## TASK TO CARRY OUT
Only the count is needed. Count the lines below with the word "Consultations" in them.

Collected data entries:
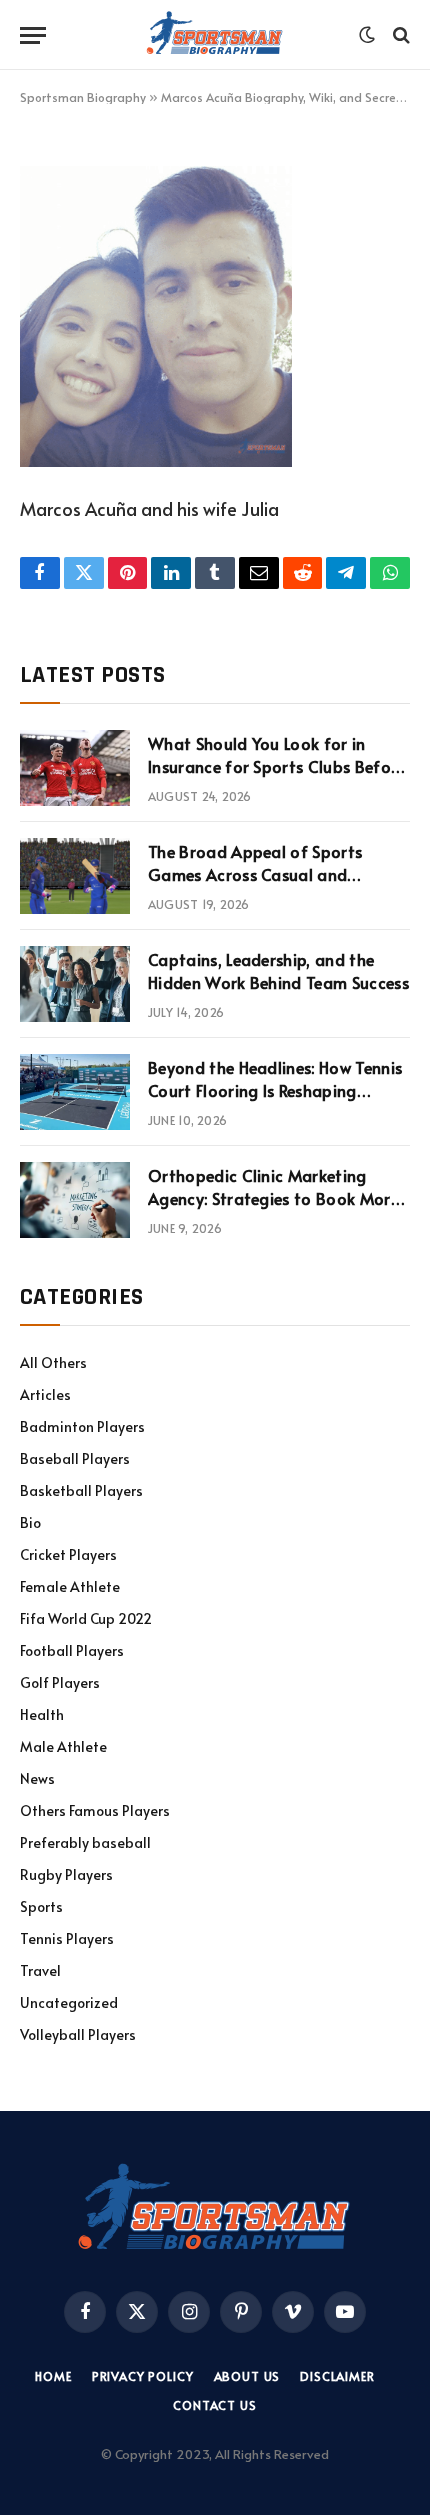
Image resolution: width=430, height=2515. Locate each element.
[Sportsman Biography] (215, 35)
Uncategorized (69, 2002)
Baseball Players (75, 1458)
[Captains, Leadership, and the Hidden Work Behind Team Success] (75, 984)
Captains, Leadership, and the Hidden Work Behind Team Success (278, 970)
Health (42, 1714)
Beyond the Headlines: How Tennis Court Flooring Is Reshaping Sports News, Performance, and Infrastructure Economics (275, 1101)
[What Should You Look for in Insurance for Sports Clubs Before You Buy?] (75, 768)
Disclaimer (337, 2376)
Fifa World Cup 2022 (86, 1618)
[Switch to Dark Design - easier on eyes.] (367, 35)
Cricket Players (68, 1554)
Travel (40, 1970)
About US (247, 2376)
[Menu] (33, 35)
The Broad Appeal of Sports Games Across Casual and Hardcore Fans (255, 874)
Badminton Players (82, 1426)
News (37, 1778)
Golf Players (60, 1682)
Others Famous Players (95, 1810)
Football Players (72, 1650)
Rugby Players (66, 1874)
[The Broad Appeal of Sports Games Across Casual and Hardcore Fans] (75, 876)
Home (53, 2376)
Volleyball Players (78, 2034)
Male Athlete (63, 1746)
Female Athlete (70, 1586)
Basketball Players (81, 1490)
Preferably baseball (85, 1842)
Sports (41, 1906)
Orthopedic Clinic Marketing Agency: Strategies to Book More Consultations (273, 1198)
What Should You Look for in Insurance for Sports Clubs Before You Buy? (277, 766)
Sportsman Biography (83, 97)
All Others (53, 1362)
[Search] (399, 35)
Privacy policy (143, 2376)
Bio (30, 1522)
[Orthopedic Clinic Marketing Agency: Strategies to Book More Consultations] (75, 1200)
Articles (45, 1394)
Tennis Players (67, 1938)
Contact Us (214, 2405)
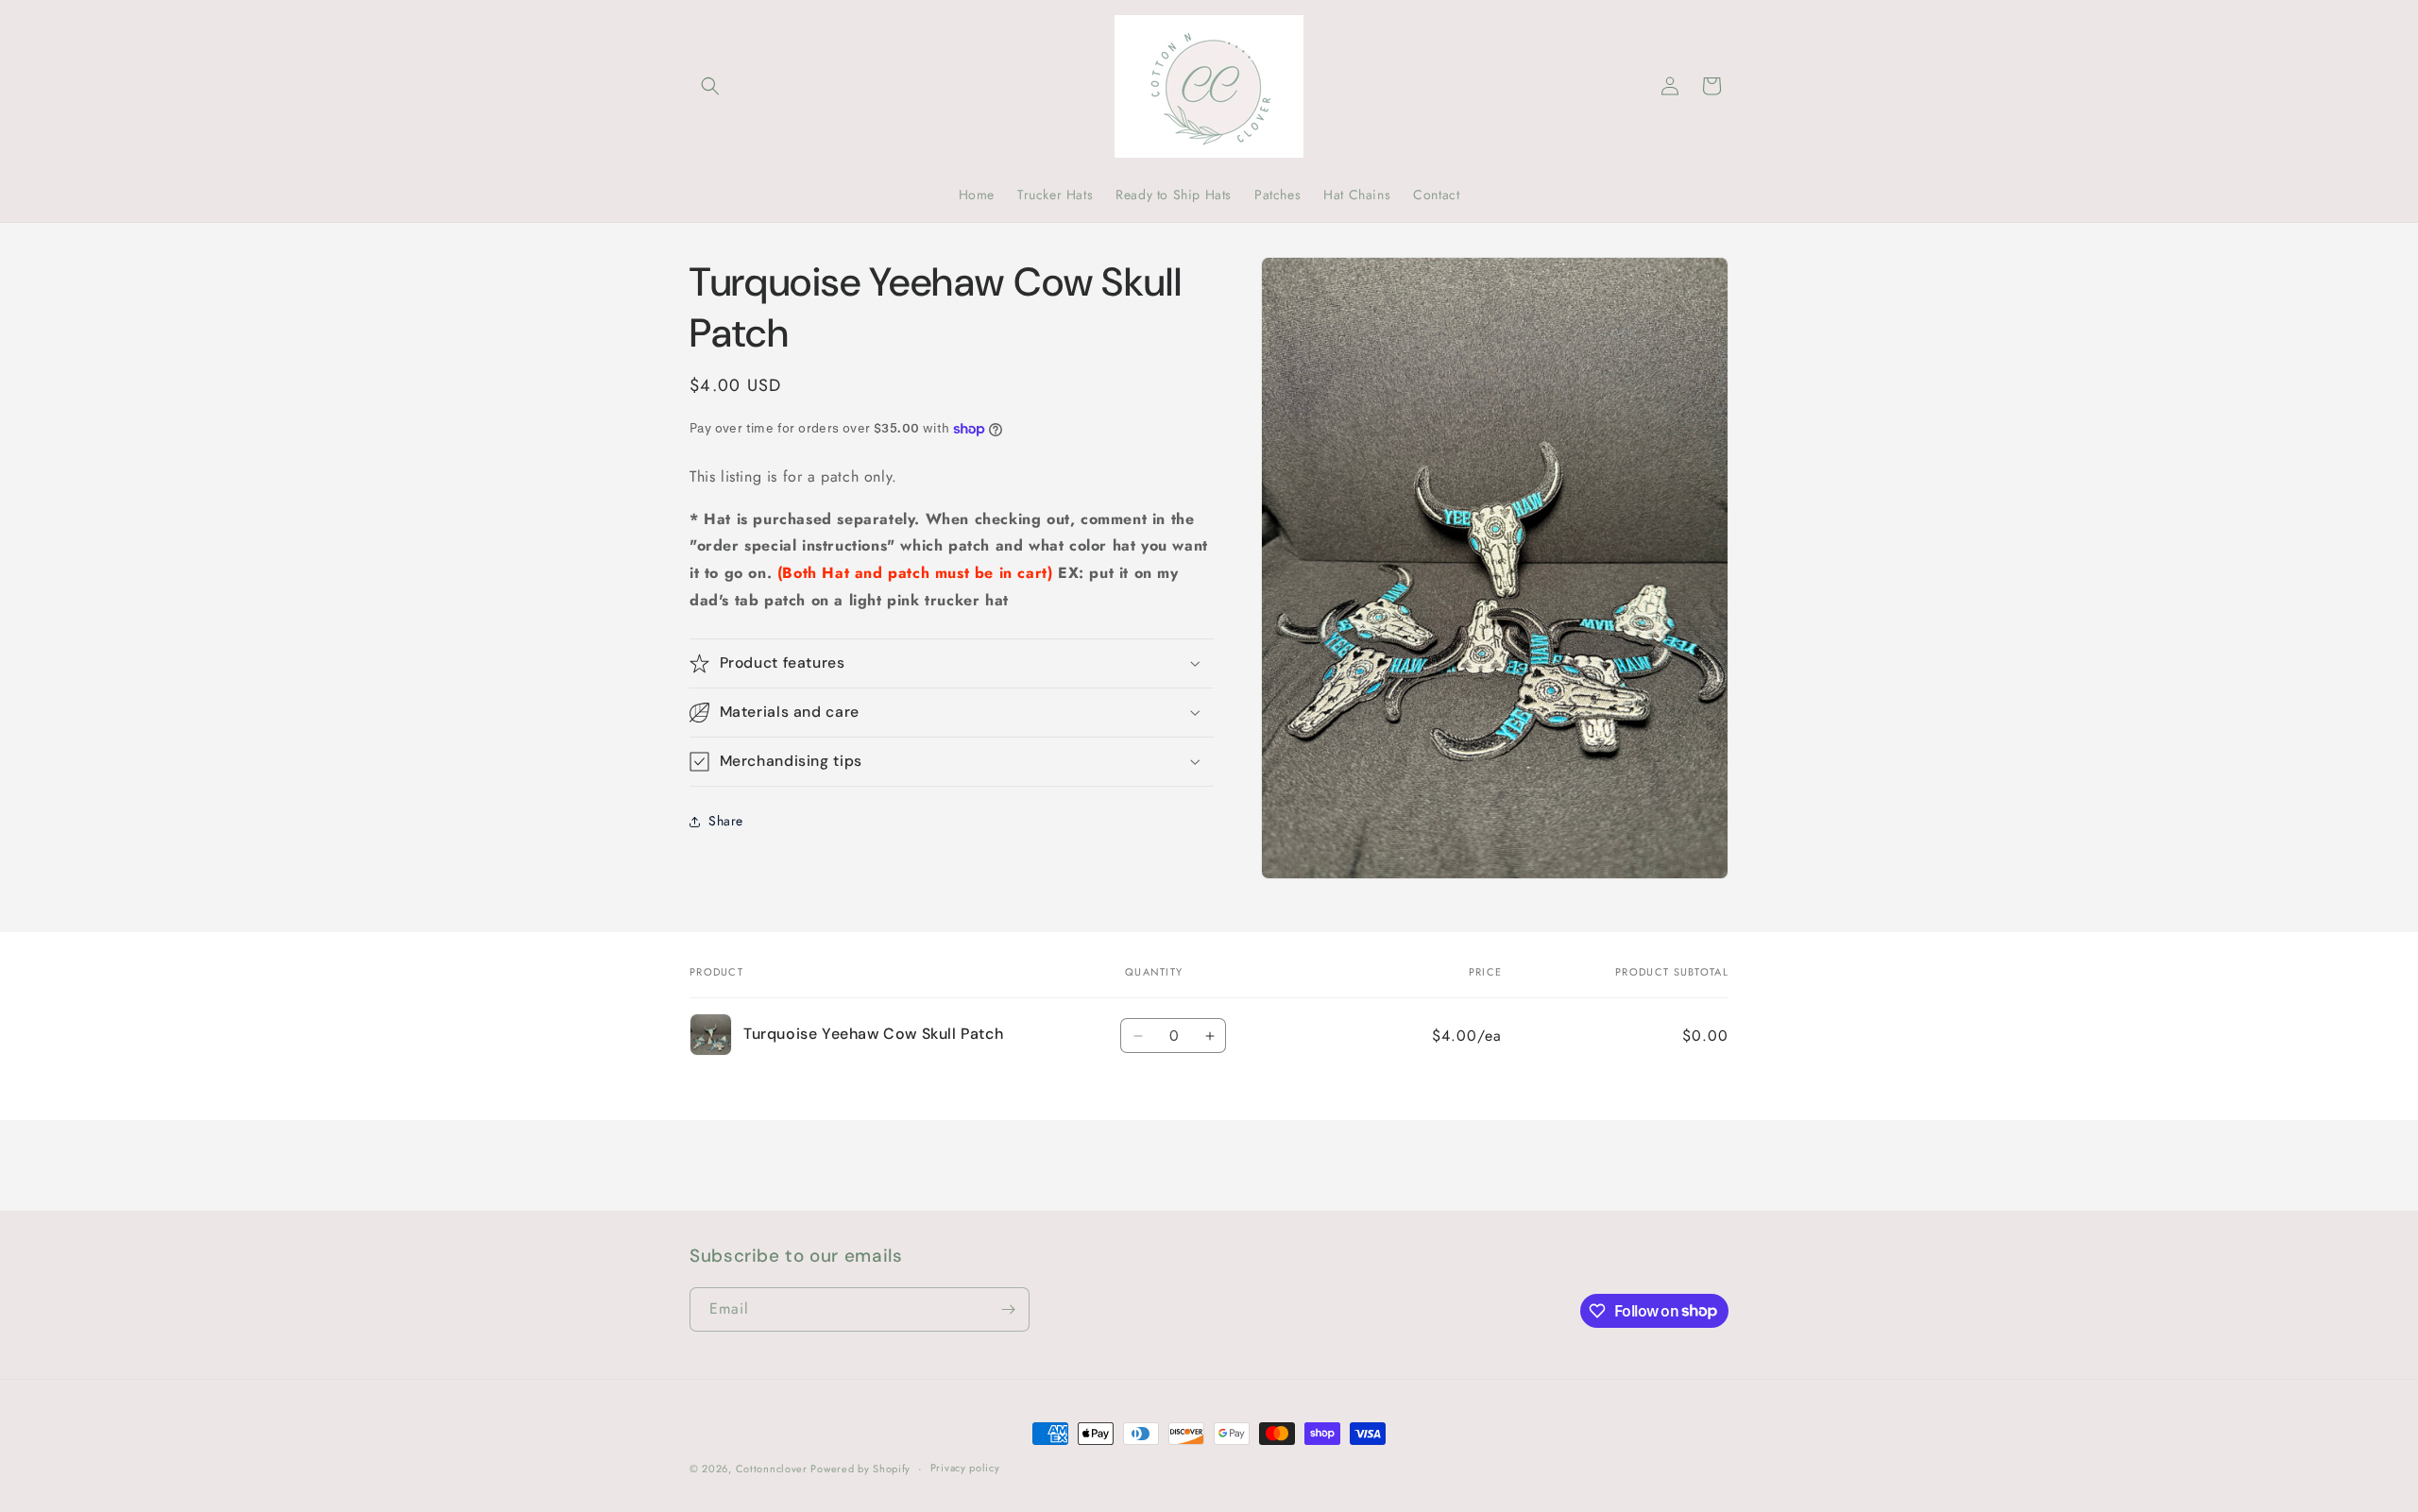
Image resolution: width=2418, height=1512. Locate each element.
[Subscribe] (1008, 1309)
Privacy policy (965, 1467)
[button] (710, 86)
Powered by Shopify (860, 1468)
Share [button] (725, 820)
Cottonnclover (773, 1468)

## SOLUTION TO THE EXERCISE
2